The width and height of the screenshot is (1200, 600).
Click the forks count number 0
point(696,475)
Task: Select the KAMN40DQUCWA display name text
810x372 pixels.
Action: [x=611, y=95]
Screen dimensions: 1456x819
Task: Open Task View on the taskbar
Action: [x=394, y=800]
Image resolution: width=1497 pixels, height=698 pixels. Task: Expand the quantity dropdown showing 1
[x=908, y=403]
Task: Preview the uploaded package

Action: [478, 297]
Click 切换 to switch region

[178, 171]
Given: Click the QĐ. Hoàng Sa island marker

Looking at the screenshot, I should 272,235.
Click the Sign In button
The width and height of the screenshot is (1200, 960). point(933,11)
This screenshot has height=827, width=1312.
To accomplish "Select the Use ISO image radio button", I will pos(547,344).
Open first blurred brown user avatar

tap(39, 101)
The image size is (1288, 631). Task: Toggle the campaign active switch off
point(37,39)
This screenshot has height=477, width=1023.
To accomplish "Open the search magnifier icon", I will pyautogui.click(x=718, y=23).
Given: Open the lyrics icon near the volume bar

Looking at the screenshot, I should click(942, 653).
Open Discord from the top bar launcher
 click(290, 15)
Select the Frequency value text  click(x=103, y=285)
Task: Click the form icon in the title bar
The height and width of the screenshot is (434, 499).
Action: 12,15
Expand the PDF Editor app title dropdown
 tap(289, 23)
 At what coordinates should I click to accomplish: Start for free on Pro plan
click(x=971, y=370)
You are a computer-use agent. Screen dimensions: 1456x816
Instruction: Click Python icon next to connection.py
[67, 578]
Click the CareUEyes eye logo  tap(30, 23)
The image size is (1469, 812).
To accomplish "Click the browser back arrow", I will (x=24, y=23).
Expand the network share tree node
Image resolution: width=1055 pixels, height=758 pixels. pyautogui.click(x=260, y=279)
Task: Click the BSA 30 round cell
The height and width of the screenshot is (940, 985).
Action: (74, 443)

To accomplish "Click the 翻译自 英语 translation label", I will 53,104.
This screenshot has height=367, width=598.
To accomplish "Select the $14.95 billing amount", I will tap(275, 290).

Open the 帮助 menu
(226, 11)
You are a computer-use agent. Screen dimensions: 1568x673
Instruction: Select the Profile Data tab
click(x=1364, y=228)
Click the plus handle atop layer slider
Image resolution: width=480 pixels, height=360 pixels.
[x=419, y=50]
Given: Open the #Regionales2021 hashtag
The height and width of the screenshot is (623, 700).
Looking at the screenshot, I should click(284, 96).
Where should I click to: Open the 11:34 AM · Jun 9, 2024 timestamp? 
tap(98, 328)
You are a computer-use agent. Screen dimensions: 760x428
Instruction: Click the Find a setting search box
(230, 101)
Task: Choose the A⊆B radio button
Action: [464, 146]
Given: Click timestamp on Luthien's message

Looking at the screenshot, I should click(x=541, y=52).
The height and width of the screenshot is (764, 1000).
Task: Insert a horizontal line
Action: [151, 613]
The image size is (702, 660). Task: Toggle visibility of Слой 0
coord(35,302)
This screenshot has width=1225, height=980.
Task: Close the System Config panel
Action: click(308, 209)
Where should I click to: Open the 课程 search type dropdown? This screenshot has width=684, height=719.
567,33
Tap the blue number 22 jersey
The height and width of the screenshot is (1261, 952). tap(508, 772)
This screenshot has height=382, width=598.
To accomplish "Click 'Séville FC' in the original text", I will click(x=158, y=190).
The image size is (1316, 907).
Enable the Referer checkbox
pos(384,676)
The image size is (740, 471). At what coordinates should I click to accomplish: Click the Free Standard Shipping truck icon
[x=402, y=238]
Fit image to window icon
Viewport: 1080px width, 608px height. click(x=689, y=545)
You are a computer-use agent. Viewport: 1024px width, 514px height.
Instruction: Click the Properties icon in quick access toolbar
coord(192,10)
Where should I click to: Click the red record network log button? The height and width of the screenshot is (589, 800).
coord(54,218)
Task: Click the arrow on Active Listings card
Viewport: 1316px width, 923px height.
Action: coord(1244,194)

- - - - -

CONSIGNE: Recopiez les enregistrements depuis la ligne contenant « This screenshot has height=382, width=598. » jusqu'à la ligne contenant « pos(384,676) », ces deux lignes comprises et demandes incluses. Multipliez par 1,65 chaque coordonnée de clic donnée dans les réponses, puis arrondissez à l'entier le plus proche, les moitiés vers le haut.

RÉPONSE AU PROBLÈME:
This screenshot has height=382, width=598.
To accomplish "Click 'Séville FC' in the original text", I will click(x=261, y=314).
The image size is (1316, 907).
Enable the Referer checkbox
pos(634,1115)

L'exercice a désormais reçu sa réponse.